▼▼▼

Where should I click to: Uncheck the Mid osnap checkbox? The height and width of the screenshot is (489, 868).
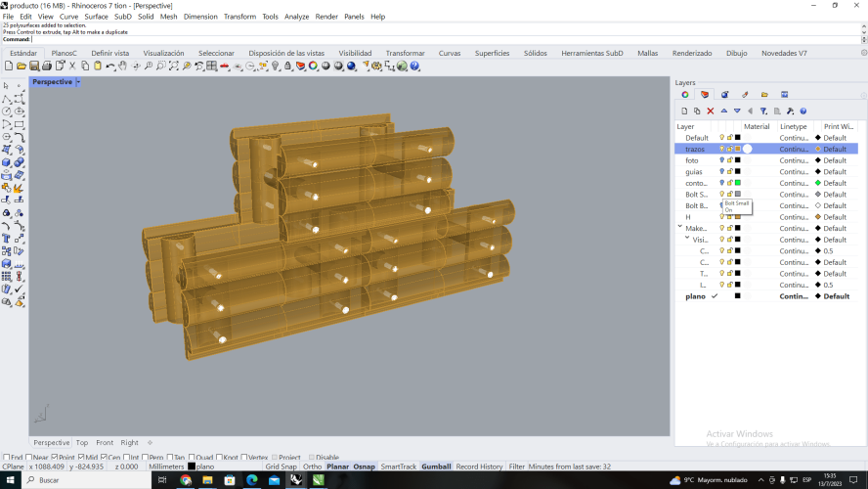83,457
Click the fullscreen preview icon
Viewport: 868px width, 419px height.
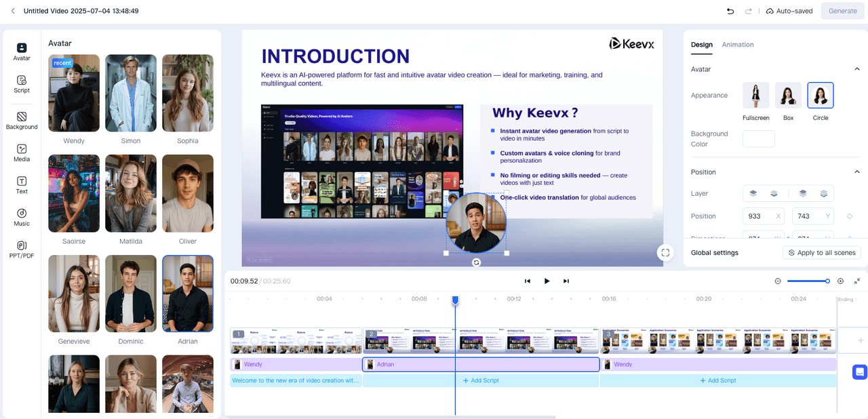pos(665,253)
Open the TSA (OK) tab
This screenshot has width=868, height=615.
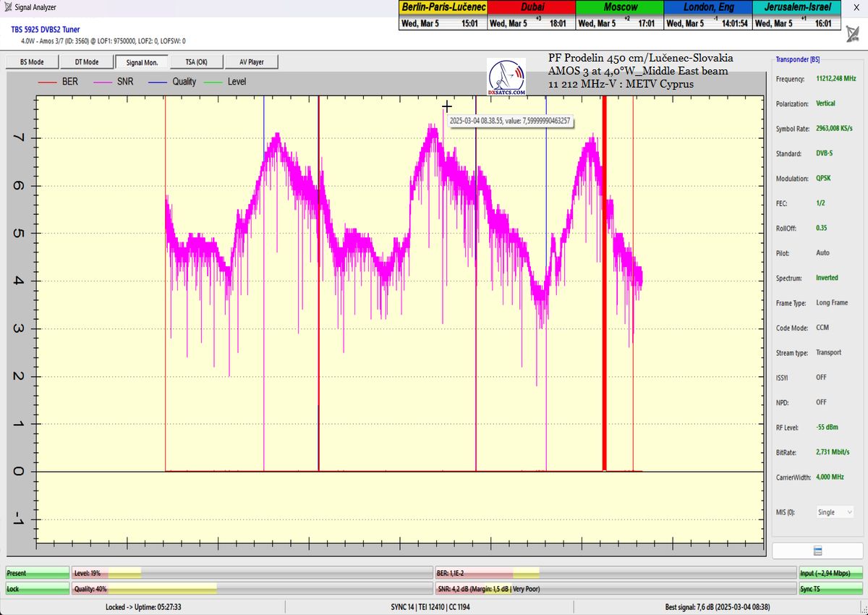tap(196, 62)
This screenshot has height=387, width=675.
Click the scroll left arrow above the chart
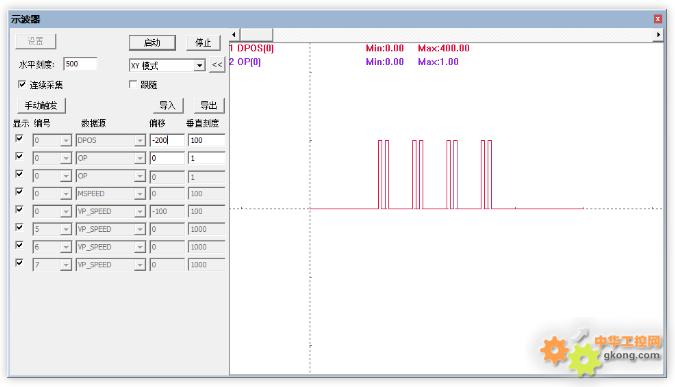pos(234,35)
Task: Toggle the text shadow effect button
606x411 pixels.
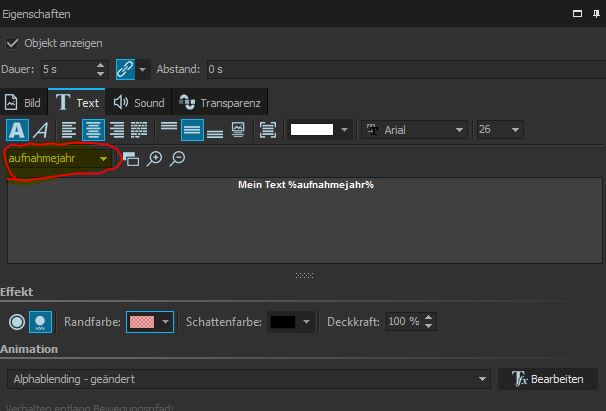Action: click(40, 322)
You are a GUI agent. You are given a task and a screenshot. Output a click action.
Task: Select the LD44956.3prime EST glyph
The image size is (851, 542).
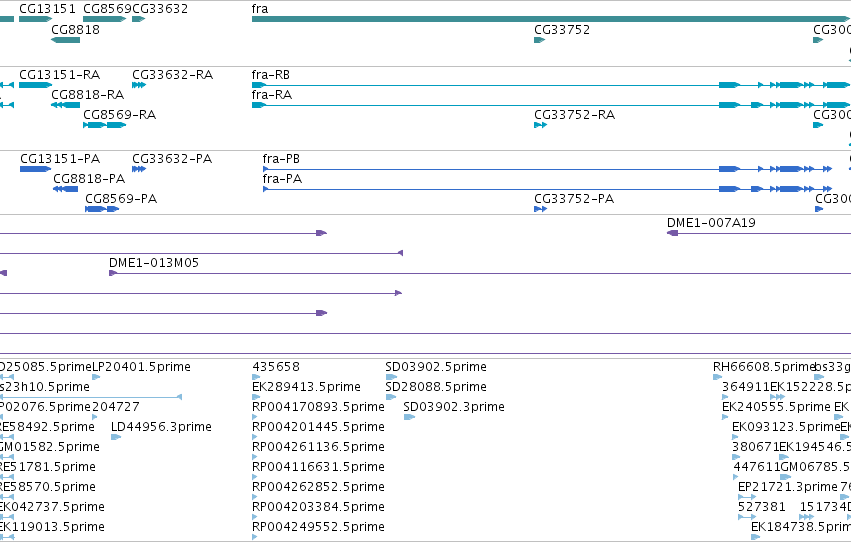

▲▲▲

### What you will do
Return all records above verbatim without their pictures.

### Solution to this exercise
Where should I click to: Uncheck the Mid osnap checkbox? The height and width of the screenshot is (489, 868).
83,457
Click the fullscreen preview icon
Viewport: 868px width, 419px height.
pos(665,253)
Open the TSA (OK) tab
This screenshot has width=868, height=615.
tap(196, 62)
This screenshot has height=387, width=675.
Click the scroll left arrow above the chart
pos(234,35)
Task: Toggle the text shadow effect button
606x411 pixels.
Action: click(40, 322)
You are a GUI agent. You are given a task and a screenshot. Output a click action.
Task: Select the LD44956.3prime EST glyph
The image size is (851, 542).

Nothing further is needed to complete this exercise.